■ EXERCISE:
Your answer must contain only the lines from the one containing "Task: Click the" through the end of the entries below, reproduced character for character.

■ INFORMATION SHOWN:

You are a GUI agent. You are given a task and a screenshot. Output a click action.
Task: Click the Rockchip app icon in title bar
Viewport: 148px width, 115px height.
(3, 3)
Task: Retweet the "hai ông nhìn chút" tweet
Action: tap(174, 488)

■ PROBLEM SOLUTION:
Task: Click the Rockchip app icon in title bar
Viewport: 148px width, 115px height.
(3, 3)
Task: Retweet the "hai ông nhìn chút" tweet
Action: tap(174, 488)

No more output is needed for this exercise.